In sheer dollar terms, it became irrational for almost any qualified American graduate to pass on a Wall Street job. By the mid-2000s, finance workers earned about 50 percent more than they would have in a similar job anywhere else in the economy. There are almost twice as many financial professionals in the top 1 percent of American income earners today as there were in 1979, according to researchers from Williams College, Indiana University and the Treasury Department. Almost 1 in 5 members of the top 0.1 percent work in finance.
You might think finance workers earned all that money because they were selling new and improved financial products that delivered more value — that helped get money more efficiently from investors who had it to entrepreneurs who could put it to profitable use. Research suggests that’s not the case.
A few years ago, Philippon set out to study 130 years of financial-sector performance. He expected to find that performance improved as the industry grew in recent decades.
Philippon tracked the fees that banks and other asset managers take when they move money between investors and borrowers. In theory, the managers should charge less as their technology improves, because they become more efficient and more competitive with one another. (Or, if they charge the same amount, they should generate better returns for investors.)
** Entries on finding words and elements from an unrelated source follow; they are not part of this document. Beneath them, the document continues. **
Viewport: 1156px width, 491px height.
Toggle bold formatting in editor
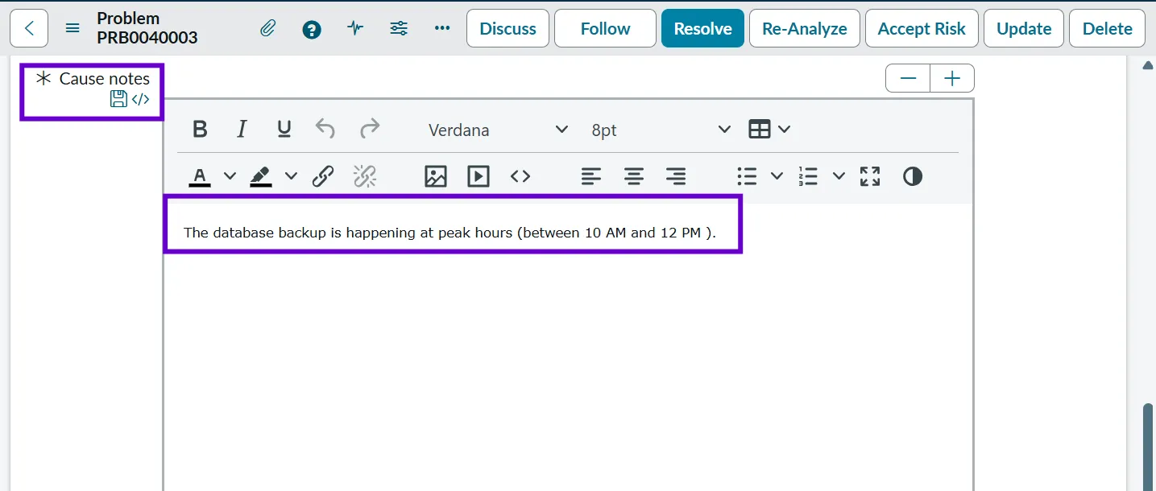coord(201,130)
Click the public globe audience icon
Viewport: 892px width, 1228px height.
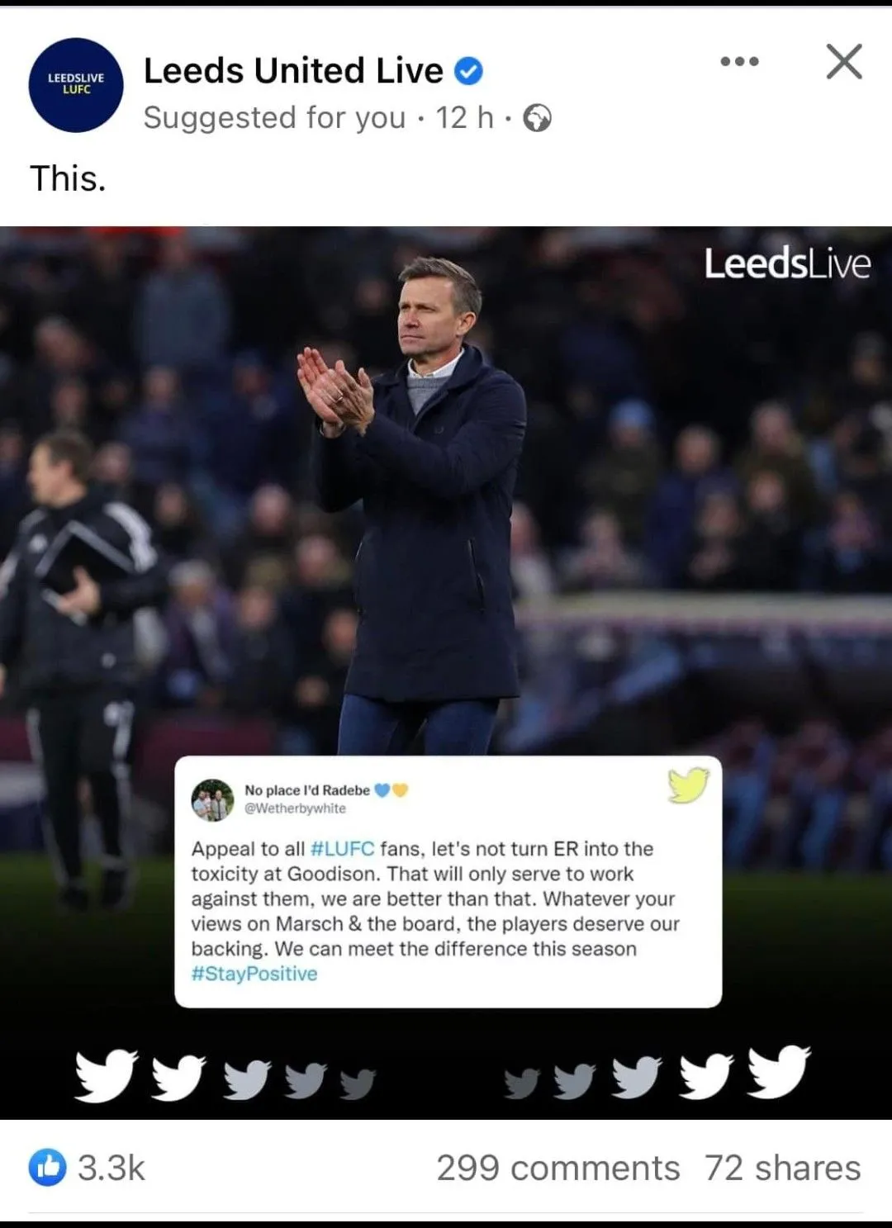tap(538, 118)
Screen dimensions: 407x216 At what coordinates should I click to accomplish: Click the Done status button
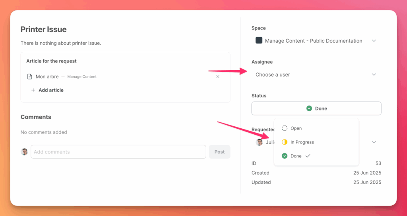pos(316,108)
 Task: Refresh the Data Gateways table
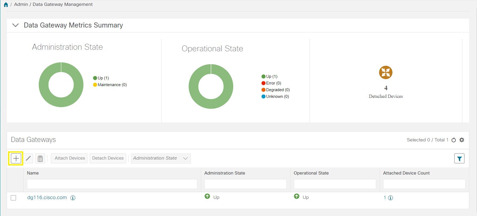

That’s how it works with, say, your laptop: As the technology improves, you can either buy a better computer for the same price as your last one or you can buy a clone of your last one for less.
In finance, Philippon found, the opposite is true. Financial firms pocket about 2 percent of the money that passes through their hands. That’s basically unchanged from the price of finance in 1920, and it’s actually an increase from the mid-1960s. “It seems that improvements in information technologies over the past 30 years have not necessarily led to a decrease” in the price of financial intermediation, he concluded in the paper.
What that means is that the growth of complex financial products has served primarily to boost income for the firms themselves, Philippon said. A new paper from researchers in the United Kingdom supports his findings. It analyzes decades of data on individual workers and finds no connection between financial professionals’ specific skill sets and why they make so much more money than similarly skilled workers in other industries.
A good observation – that not merely is (over) investment in finance less productive than some other fields but there is a significant opportunity cost in directing the very best new graduates to it.